Cricket legend Sunil Gavaskar, in his column for MidDay, questioned Team India’s Shreyas Iyer and Jasprit Bumrah, as well as Ishan Kishan, for not playing with doubts surrounding their fitness.

“The BCCI announced the list of the contracted players a few days back and as expected, Shreyas Iyer and Ishan Kishan were excluded from the contract list presumably for not playing Ranji Trophy cricket,” Gavaskar wrote in his column.

“Nobody still knows why Kishan has not turned up for Jharkhand in the Ranji Trophy, …Iyer was in the Mumbai team to play the semi-finals of the Ranji Trophy,” he added.

It was not a happy return for Iyer though as he was dismissed for just three runs.

Gavaskar recalled that: “Iyer had also played in the Ranji Trophy game as asked by the Indian team management just before this Test series started, so it’s not as if he has refused to play the Ranji Trophy at all. He did miss the quarter-finals, but that was also the time he had informed the team management of his inability to play the third Test match due to some pain in his back if he batted for some length of time.”

“However, the trainers at the NCA certified that his markers were clean and they found him fit to play. That seemed to have gone against Iyer. Threshold of pain is an individual thing and no trainer can judge that,” Gavaskar wrote.

Turning his attention to Bumrah, Gavaskar questioned the intensity of the Indian pacer’s injury after he opted for rest instead of playing the fourth Test.
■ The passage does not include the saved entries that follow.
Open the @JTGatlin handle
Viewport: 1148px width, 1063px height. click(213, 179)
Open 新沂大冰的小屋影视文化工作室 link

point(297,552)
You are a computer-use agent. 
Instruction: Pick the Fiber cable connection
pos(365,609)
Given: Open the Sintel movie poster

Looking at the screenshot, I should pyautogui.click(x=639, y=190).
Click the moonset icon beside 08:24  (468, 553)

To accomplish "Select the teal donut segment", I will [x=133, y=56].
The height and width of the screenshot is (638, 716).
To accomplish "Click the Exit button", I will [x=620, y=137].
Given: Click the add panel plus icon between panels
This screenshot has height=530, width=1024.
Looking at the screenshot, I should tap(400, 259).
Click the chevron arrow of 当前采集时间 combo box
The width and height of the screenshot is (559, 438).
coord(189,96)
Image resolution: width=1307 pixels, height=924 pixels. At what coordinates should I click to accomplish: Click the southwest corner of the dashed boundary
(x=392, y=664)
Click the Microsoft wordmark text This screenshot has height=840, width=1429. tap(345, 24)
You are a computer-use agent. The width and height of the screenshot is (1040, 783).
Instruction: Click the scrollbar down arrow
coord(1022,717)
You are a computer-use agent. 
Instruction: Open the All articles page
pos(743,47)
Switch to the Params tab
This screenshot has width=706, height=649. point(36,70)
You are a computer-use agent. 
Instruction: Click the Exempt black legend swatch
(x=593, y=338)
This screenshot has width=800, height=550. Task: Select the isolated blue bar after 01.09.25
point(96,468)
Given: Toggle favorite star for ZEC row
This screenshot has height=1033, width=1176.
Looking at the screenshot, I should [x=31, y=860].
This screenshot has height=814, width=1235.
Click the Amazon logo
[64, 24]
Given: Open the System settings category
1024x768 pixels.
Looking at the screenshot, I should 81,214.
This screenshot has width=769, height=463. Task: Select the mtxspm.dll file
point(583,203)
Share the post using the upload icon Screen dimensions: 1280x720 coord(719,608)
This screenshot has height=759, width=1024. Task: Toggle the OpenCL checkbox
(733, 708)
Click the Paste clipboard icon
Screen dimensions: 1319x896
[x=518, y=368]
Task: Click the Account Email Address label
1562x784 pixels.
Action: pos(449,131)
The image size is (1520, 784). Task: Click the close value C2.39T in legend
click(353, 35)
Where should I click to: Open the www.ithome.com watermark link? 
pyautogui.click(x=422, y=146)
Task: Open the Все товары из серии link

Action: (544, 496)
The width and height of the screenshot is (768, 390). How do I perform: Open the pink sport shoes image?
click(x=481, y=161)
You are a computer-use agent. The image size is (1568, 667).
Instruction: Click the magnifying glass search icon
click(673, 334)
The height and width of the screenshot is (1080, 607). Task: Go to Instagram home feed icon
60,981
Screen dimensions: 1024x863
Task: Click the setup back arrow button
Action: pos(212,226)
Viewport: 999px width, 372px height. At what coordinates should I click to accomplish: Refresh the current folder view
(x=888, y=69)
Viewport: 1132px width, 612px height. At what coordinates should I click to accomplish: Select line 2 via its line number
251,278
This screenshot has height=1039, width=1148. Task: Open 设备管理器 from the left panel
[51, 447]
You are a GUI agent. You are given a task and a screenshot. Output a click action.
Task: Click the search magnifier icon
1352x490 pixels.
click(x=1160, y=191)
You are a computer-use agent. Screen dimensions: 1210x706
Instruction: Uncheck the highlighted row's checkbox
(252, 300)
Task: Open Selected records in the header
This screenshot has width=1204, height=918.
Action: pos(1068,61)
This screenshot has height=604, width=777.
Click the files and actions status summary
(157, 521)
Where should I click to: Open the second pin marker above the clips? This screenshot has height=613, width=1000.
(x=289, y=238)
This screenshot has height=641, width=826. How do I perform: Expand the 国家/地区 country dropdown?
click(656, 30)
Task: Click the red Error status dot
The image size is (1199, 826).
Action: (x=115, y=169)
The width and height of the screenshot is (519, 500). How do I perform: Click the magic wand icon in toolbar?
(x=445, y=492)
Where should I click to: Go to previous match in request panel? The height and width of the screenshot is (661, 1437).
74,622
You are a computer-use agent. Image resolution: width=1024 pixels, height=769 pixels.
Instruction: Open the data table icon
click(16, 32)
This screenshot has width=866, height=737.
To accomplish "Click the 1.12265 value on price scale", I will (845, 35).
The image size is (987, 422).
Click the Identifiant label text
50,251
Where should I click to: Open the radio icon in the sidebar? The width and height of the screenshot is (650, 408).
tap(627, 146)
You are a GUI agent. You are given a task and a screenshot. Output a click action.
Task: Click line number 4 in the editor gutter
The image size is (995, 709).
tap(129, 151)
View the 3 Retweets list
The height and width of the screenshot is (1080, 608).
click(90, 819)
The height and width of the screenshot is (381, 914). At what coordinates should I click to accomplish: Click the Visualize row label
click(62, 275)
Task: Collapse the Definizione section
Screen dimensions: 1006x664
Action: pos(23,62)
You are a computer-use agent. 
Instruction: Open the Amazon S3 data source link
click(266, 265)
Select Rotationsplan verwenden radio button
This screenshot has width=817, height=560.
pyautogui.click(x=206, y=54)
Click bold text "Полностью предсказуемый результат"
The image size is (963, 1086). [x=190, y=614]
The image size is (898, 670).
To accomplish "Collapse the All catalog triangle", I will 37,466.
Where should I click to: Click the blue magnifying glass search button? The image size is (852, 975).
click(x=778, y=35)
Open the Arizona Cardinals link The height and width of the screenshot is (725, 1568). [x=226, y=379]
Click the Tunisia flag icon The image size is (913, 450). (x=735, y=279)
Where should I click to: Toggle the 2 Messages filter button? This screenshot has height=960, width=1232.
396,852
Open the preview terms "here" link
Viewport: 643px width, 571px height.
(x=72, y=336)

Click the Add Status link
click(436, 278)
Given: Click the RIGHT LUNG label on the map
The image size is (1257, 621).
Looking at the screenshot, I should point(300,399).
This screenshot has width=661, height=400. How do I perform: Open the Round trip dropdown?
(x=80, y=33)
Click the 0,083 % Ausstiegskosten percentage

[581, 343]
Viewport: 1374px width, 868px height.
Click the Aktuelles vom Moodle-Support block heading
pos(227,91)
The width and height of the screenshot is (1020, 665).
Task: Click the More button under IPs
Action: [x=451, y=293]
“Despite bowling just 15 overs in the first innings and then eight overs in the second innings of the third Test at Rajkot, Bumrah was rested for Ranchi presumably on the trainer’s recommendation. Don’t forget there was a nine-day break between the second Test and third Test match and then bowling 23 overs in the entire game is not tiring at all, so why was Bumrah rested?”

“After the fourth Test there was going to be another eight-days break before the final Test match; enough time for supremely fit athletes to recover and be ready to play for the country. The fourth Test also was a crucial game as, if England had won that, the final Test would have been the decider. So, whether it was the NCA or Bumrah who took the call, it wasn’t in the Indian team’s immediate interest,” Gavaskar wrote.

Gavaskar also highlighted the eagerness to play of youngsters and was glad that they did well.

“That young Akash Deep bowled splendidly to offset Bumrah’s absence, once again showed that it doesn’t matter if the big names don’t play there will always be young guns who would be only too happy and as the skipper Rohit Sharma said, be hungry to play for India and to bear any hardship for the honour and privilege of playing for your country,” Gavaskar wrote.

Drawing parallels between India’s series wins over England at home and away to Australia, he said: “Brisbane and Ranchi, both fourth Test matches of a series, should always be written in letters of gold in the history of Indian cricket as examples of how sheer love for the country can overcome any challenges.”